Did Steve Bannon suggest Trump has been bought over TikTok? Here is his 3-word response.

Former President Trump’s opposition to legislation banning TikTok seemed to trigger suspicions about his shift in opinion by his one-time adviser Steve Bannon.

Bannon posted a simple response to Trump’s evident shift in previous calls to ban the social media app owned by China-based parent company ByteDance.

With concerns that the video-sharing platform has been furnishing user data to the Chinese government, Trump ordered a ban on the app in 2020 when he was still in office.

“There is credible evidence that leads me to believe that ByteDance Ltd. … through acquiring all interests in musical.​ly … might take action that threatens to impair the national security of the United States,” Trump wrote in his executive order at the time.

Lawmakers have continued to express concerns over the immensely popular platform’s ties to China though ByteDance and TikTok have denied allegations.

“A bipartisan bill put forward by members of the House Select Committee on the Strategic Competition between the United States and the Chinese Communist Party last week would work to ‘incentivize divestment of TikTok’ by ByteDance by blocking it from appearing in American app stores and granting Executive Branch authority to take similar action in the future against social media companies operated by a ‘foreign adversary.'” Newsweek reported.

“Lawmakers on the House Committee on Energy & Commerce advanced the legislation last week in a 50-0 bipartisan vote to the full U.S. House of Representatives,” the outlet added. “TikTok, meanwhile, characterized the bill as a ban, and urged users to encourage their local representatives to block it.”

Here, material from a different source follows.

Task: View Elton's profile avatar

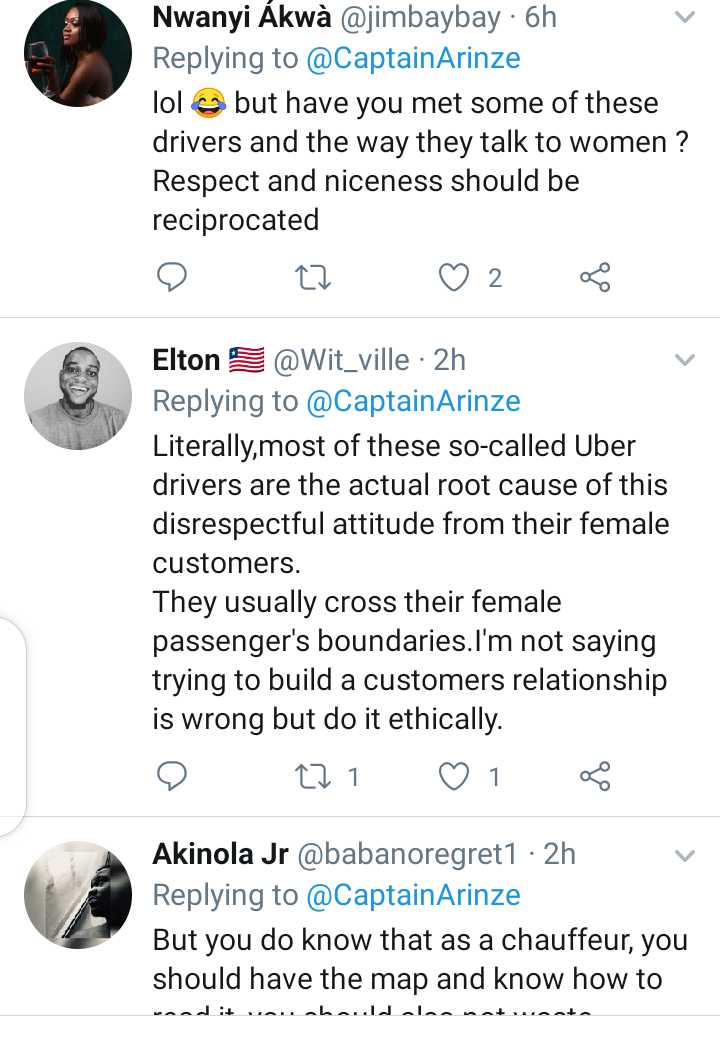Action: tap(78, 396)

But in a surprise move, Trump last week expressed his opposition to the measure, known as the “Protecting Americans From Foreign Adversary Controlled Applications Act.”

“If you get rid of TikTok, Facebook and Zuckerschmuck will double their business,” Trump wrote on Truth Social, referring to CEO Mark Zuckerberg.

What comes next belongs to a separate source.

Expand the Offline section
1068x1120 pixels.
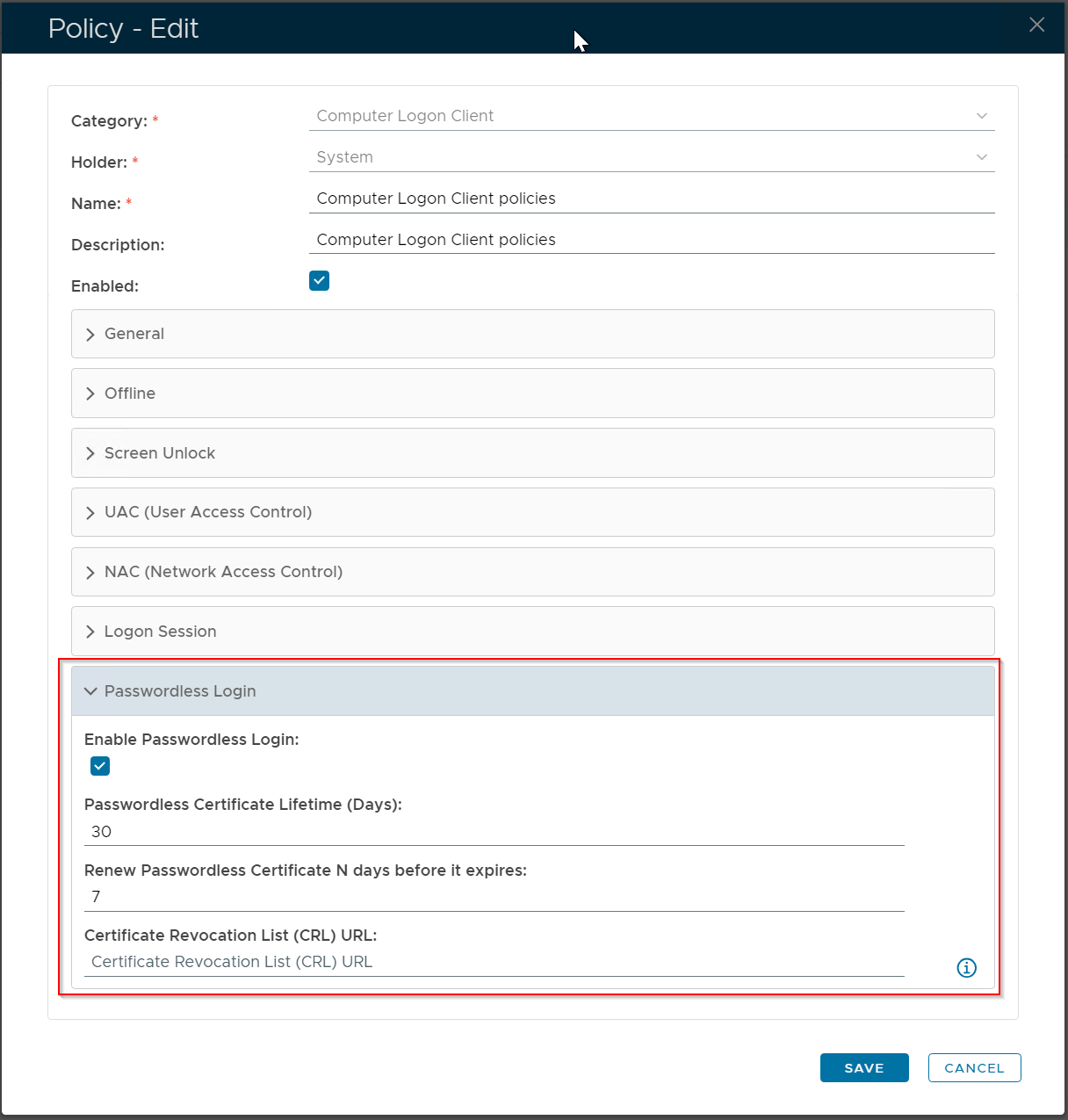[x=532, y=394]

“I don’t want Facebook, who cheated in the last Election, doing better. They are a true Enemy of the People!” the leading 2024 Republican presidential candidate added.

The former president got some support on his stance from X owner Elon Musk and others.

But some noted that Trump’s apparent flip on banning TikTok came soon after meeting with hedge fund manager Jeff Yass, who “has a $33 billion stake in TikTok,” according to Newsweek, which noted that “Yass, according to Intelligencer, has been allegedly threatening to pull support from GOP lawmakers who back the bipartisan divestment bill.”

Trump’s 180-degree turn prompted a post from Bannon who linked to an Axios article titled, “Inside Trump’s TikTok flip-flop.”

“Simple: Yass Coin,” he wrote on Gettr.

According to the Axios article, “Neither Trump nor his campaign posts on TikTok, but the shift in position is a sign that the former president recognizes the platform’s massive appeal to younger voters — many of whom are disenchanted with Biden.”

“Snippets of speeches, impersonations, and other organic content involving Trump routinely rack up tens of millions of views on TikTok,” the outlet noted. “Prominent MAGA figures, conservative comedians and other cultural commentators with large followings are highly active on TikTok, which has become one of the top sources of news for Gen Z.”

And while others seem to agree with Trump’s opposition to a ban, sone were critical of the former president’s stance.